After a public hearing that lasted nine hours, the Placer County Board of Supervisors last month voted to approve a controversial new ski village that will be added to the Palisades Tahoe resort in Olympic Valley.
Alterra Mountain Co., a Colorado firm that owns Palisades Tahoe, has for the past 13 years been seeking approval for an expansion on 85 acres of land mostly occupied by asphalt parking lots adjacent to the resort’s base.
The project will add about 850 lodging units, 1,500 hotel rooms, 300K SF of commercial space including restaurants and a movie theater, 3,000 parking spaces and housing for 300 ski area employees to create what the developer is calling “a world-class village commensurate with our world-class mountain.”
During the county board meeting, local residents from North Tahoe and Truckee expressed concern about the expansion’s impact on their quality of life, the water supply and the anticipated surge in traffic, which they said will cause gridlock on mountain roads and create lengthy wildfire evacuation delays, the San Francisco Chronicle reported.
A group calling itself the League to Save Tahoe, which opposes the project, said the amount of car traffic generated by the expansion in relative proximity to the Tahoe basin could jam roads miles away near the lake, worsening the lake’s famous water clarity.

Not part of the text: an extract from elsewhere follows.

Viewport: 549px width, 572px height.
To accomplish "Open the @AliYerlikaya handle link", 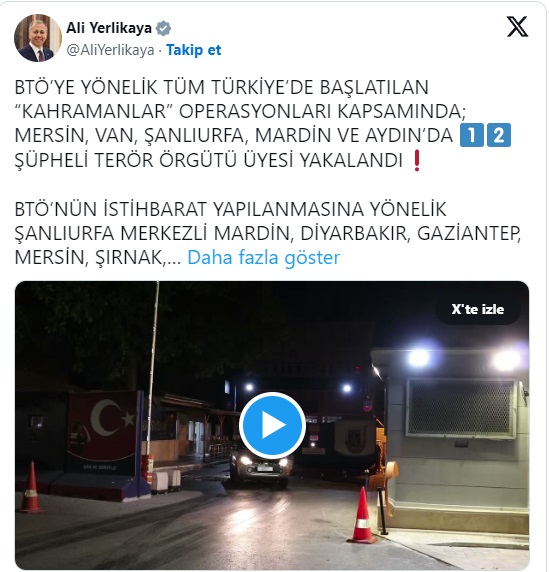I will click(110, 50).
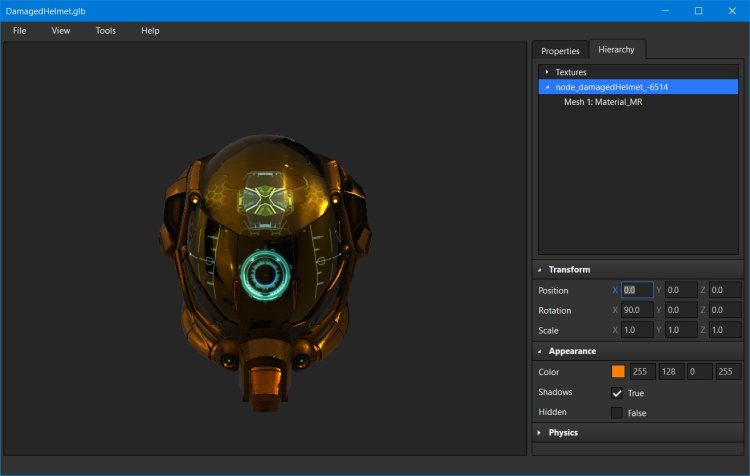750x476 pixels.
Task: Click the Scale Z input field
Action: coord(724,330)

According to one estimate, the plan could add up to 3,000 daily car trips to the modest mountain roadways leading to and through Olympic Valley.
Alterra’s original proposal in 2011 included more lodging units and hotel rooms than the plan that was approved last month. A scaled-back version of the project, which was approved by the county supervisors in 2016, was challenged in court by the nonprofit conservation group Sierra Watch, which argued that the county failed to adhere to the California Environmental Quality Act (CEQA).
Two years ago, a judge ruled in favor of Sierra Watch and ordered the county to rescind its approvals.
While Alterra has invested heavily in enhancements for the on-mountain skiing experience at Palisades, including a $65M mountain gondola that was completed two years ago, the company is aiming with the expansion to create an all-season resort that will be less dependent on increasingly erratic winter weather.
“We must diversify our activities to better manage the uncertainty,” Amy Ohran, Palisades president and COO, said at the county board meeting.
Earlier this year, the plan for expanded amenities at Palisades included a 90K SF indoor water park. Alterra dropped that idea following community backlash, the report said.
Alterra has agreed to contribute $2M to the Tahoe Regional Planning Agency, which regulates development in the Tahoe basin, to mitigate traffic impacts. Palisades said a parking reservation plan it instituted last winter reduced the number of car trips to the resort by 22,000 relative to previous winters.